Evans reports, His warning may sound a little preposterous: after all, can Apple really become a bank? Possibly… Apple already has over 400 million active iTunes accounts worldwide, each one linked to a credit card.”

Read more in the full article here.

MacDailyNews Note: Actually, as of January, Apple had over 500 million active iTunes accounts linked to credit cards. Half a billion and counting!

45 Comments

      1. Fixed! The problem is it’s been “fixed” for decades, as in “Illegally prearranged as to outcome”. If you mean “repaired” nothing is further from the truth, except for Iceland I suppose.

    1. No, it was a liberal controlled Congress that passed the Community Reinvestment Act of 1998 that did it. That Act required banks to lend a larger portion of its deposits in its local market. Banks complied until they ran out of credit worthy borrowers. That’s when Chris Dodd and Barney Frank pressured the banks to “take a chance”. The FHA, who writes insurance against the default of those loans started losing money, eventually becoming insolvent.

      Mortgage lenders, motivated by Congressional mandate and hampered in their ability to comply, turned to Wall Street. Mortgages were bundled into marketable securities after being insured by AIG, then sold around the world.

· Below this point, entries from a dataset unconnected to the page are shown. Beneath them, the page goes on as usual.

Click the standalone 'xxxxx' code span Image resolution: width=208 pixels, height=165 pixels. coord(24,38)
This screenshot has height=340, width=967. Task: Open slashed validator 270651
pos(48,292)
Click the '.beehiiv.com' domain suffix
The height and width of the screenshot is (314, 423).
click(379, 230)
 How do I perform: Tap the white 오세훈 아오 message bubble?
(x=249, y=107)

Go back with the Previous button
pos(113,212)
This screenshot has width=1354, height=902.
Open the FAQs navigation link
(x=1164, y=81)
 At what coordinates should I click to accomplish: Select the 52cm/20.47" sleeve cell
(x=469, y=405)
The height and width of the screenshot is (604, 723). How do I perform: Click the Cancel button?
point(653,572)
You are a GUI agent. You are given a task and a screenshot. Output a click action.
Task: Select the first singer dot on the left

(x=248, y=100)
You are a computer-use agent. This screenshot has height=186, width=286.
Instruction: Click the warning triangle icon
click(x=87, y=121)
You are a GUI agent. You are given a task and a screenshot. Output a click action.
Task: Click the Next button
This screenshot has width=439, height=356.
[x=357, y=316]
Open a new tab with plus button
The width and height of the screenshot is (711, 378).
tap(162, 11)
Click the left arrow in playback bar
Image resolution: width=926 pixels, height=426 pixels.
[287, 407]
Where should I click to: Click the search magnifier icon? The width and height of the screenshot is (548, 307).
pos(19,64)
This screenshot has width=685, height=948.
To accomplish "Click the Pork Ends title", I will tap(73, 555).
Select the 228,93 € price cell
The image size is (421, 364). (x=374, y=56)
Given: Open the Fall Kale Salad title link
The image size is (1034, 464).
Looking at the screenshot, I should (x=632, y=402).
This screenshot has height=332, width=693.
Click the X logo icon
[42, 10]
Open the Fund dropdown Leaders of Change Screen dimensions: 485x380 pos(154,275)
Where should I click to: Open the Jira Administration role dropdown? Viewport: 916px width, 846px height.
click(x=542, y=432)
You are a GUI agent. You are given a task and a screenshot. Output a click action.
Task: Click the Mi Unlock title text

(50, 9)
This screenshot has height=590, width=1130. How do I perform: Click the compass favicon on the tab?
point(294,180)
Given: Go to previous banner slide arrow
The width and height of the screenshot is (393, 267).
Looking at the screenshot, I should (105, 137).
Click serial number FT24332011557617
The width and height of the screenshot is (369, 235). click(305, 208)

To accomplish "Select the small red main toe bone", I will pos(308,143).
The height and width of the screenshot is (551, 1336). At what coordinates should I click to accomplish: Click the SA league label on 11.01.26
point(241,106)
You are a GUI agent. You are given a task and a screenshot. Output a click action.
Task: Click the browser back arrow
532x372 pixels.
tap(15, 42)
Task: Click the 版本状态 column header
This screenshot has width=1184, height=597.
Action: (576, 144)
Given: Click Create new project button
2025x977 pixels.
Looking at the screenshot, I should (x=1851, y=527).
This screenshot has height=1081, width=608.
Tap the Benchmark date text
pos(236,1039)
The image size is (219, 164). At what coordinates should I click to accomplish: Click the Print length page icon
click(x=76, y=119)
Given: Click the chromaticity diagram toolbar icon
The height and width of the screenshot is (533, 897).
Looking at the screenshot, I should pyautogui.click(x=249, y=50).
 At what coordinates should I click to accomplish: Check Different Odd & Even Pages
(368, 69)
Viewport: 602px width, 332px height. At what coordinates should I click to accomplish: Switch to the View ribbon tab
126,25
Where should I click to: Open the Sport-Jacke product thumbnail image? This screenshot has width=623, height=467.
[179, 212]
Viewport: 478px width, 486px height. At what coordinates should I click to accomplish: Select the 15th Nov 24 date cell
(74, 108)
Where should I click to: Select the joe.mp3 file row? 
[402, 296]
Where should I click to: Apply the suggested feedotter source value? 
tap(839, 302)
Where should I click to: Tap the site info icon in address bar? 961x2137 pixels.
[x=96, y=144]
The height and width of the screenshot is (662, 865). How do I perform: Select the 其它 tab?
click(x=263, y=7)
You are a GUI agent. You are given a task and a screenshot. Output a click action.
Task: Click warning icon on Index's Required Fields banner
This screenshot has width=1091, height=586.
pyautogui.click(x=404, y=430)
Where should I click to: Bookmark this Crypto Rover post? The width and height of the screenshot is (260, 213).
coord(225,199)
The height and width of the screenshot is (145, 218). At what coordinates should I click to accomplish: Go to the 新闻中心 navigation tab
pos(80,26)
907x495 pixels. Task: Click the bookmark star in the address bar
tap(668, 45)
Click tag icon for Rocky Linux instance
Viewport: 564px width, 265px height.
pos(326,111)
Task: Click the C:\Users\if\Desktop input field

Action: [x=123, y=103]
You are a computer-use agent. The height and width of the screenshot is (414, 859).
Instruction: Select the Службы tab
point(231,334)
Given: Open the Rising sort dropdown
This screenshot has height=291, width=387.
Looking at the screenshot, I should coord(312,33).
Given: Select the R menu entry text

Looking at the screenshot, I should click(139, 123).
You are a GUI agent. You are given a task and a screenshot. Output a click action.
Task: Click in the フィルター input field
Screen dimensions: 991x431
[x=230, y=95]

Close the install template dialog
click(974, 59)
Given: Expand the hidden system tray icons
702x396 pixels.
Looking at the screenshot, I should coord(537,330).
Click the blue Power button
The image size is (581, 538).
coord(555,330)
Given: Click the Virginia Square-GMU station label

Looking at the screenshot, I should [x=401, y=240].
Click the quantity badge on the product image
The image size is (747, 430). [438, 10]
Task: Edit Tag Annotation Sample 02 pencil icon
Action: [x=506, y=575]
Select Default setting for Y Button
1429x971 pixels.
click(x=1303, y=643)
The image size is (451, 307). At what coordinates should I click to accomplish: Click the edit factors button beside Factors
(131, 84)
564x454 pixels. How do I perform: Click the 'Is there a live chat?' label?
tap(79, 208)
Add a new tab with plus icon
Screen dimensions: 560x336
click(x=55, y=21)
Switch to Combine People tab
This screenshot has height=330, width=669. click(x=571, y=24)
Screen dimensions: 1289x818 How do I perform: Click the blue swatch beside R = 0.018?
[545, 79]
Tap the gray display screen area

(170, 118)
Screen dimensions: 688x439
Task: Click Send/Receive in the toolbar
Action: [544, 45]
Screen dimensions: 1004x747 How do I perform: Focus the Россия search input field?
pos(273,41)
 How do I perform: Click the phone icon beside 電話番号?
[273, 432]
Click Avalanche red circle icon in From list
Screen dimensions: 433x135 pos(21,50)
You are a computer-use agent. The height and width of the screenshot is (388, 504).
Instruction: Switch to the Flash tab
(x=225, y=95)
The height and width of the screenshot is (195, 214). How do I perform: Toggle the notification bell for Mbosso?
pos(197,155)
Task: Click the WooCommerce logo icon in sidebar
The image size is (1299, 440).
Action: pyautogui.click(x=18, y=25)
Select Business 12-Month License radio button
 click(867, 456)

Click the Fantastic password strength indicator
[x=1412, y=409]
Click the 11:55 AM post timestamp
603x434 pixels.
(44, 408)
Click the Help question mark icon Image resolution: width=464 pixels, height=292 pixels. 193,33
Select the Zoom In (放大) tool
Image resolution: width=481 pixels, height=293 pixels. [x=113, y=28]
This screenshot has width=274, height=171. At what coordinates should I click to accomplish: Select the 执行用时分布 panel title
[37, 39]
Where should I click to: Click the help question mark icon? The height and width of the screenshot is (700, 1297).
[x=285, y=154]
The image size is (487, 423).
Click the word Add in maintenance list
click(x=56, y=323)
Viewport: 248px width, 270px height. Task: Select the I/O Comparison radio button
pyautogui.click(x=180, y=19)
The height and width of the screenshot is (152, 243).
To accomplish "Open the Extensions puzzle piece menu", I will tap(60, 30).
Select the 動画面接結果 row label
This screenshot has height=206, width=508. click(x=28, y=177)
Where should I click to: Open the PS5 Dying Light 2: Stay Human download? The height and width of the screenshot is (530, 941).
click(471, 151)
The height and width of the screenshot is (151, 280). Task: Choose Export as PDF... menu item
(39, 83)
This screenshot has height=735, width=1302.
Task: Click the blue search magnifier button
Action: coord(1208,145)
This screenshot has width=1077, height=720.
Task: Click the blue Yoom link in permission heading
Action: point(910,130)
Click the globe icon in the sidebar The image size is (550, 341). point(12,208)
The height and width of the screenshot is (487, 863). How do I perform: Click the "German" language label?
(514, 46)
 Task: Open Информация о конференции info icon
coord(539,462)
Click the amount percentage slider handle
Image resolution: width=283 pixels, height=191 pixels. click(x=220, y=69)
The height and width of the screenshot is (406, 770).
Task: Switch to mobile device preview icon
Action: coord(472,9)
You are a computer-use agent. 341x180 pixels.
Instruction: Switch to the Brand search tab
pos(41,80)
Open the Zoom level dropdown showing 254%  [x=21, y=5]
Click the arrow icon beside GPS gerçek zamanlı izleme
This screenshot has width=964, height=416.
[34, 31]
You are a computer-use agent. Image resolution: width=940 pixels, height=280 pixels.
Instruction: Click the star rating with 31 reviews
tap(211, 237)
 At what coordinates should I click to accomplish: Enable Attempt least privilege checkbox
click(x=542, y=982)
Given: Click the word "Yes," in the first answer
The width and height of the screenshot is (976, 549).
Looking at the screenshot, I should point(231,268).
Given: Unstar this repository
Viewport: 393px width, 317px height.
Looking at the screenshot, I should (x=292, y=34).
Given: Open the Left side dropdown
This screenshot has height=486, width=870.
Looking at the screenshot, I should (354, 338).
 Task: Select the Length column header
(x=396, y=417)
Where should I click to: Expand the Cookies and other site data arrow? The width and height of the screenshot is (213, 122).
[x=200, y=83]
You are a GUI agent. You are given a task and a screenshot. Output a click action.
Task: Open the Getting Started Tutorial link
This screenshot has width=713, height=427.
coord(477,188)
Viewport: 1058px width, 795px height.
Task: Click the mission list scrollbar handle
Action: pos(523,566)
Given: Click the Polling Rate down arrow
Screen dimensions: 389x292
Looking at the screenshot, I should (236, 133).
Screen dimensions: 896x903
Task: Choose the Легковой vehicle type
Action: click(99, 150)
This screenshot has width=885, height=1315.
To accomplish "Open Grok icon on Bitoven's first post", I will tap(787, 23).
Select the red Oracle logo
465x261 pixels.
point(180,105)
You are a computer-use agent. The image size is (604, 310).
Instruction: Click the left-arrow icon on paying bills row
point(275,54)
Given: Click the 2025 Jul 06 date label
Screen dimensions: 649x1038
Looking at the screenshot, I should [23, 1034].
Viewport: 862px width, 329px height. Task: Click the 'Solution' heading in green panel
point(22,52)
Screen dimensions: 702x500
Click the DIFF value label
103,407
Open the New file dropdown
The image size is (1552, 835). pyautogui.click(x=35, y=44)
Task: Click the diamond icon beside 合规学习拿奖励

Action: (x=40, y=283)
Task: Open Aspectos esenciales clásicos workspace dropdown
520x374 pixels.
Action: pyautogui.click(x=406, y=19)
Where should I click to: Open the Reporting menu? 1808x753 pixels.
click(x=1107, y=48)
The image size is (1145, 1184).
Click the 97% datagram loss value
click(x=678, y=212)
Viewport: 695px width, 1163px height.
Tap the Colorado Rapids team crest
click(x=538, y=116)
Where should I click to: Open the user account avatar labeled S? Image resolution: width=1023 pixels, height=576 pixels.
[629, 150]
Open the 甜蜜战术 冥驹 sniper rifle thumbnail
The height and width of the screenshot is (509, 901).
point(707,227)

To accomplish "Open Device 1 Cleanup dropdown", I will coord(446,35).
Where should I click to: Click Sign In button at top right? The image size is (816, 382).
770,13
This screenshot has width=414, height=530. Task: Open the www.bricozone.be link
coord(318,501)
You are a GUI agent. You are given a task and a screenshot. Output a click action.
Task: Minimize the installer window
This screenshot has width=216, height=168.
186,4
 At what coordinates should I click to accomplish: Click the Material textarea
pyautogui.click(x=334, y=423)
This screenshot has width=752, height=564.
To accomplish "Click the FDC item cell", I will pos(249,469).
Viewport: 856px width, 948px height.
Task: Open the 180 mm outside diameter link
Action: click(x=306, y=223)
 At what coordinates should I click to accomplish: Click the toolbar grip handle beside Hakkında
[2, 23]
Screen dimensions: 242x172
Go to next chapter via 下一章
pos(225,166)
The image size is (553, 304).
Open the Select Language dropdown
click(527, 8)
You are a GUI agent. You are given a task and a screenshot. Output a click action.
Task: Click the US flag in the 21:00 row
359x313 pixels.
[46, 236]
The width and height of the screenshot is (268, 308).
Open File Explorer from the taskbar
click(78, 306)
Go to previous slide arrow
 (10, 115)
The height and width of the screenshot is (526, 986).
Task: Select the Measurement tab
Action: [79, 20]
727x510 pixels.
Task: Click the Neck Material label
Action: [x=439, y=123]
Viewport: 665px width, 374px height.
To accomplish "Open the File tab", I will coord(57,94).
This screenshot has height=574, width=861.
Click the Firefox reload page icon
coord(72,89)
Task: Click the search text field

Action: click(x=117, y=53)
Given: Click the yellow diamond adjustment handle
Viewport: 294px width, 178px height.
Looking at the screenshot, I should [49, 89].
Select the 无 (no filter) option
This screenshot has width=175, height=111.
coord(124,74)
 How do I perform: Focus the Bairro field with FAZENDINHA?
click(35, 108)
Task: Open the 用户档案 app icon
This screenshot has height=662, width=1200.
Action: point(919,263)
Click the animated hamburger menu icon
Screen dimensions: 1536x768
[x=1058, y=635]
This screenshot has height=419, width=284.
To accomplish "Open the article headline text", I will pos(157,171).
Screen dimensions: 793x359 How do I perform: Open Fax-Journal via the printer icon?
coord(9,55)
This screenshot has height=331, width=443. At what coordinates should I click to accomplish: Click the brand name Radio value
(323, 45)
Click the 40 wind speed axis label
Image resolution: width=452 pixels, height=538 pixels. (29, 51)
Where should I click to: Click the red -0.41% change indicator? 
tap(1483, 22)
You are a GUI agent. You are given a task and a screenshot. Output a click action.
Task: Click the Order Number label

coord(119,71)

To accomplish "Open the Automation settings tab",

      The theory was that credit worthiness of the borrower didn’t matter as much, because the security of the loan was US housing. This led to unprecedented buying by people that should not have been able to get financing, resulting in a massive increase in real estate values (demand vs supply dynamics).

      When the prices got so high, that even with virtually no qualifications required, banks were unable to find buyers willing to buy. Without additional buyers the balloon popped.

      The point is that the banking system was working just fine until Congress fucked with it.

      It should be noted that Sen. John McCain called for more oversight/controls on what he described as a runaway banking system as early as 2001. His efforts went for naught in Banking Committees controlled by Dodd and Franks.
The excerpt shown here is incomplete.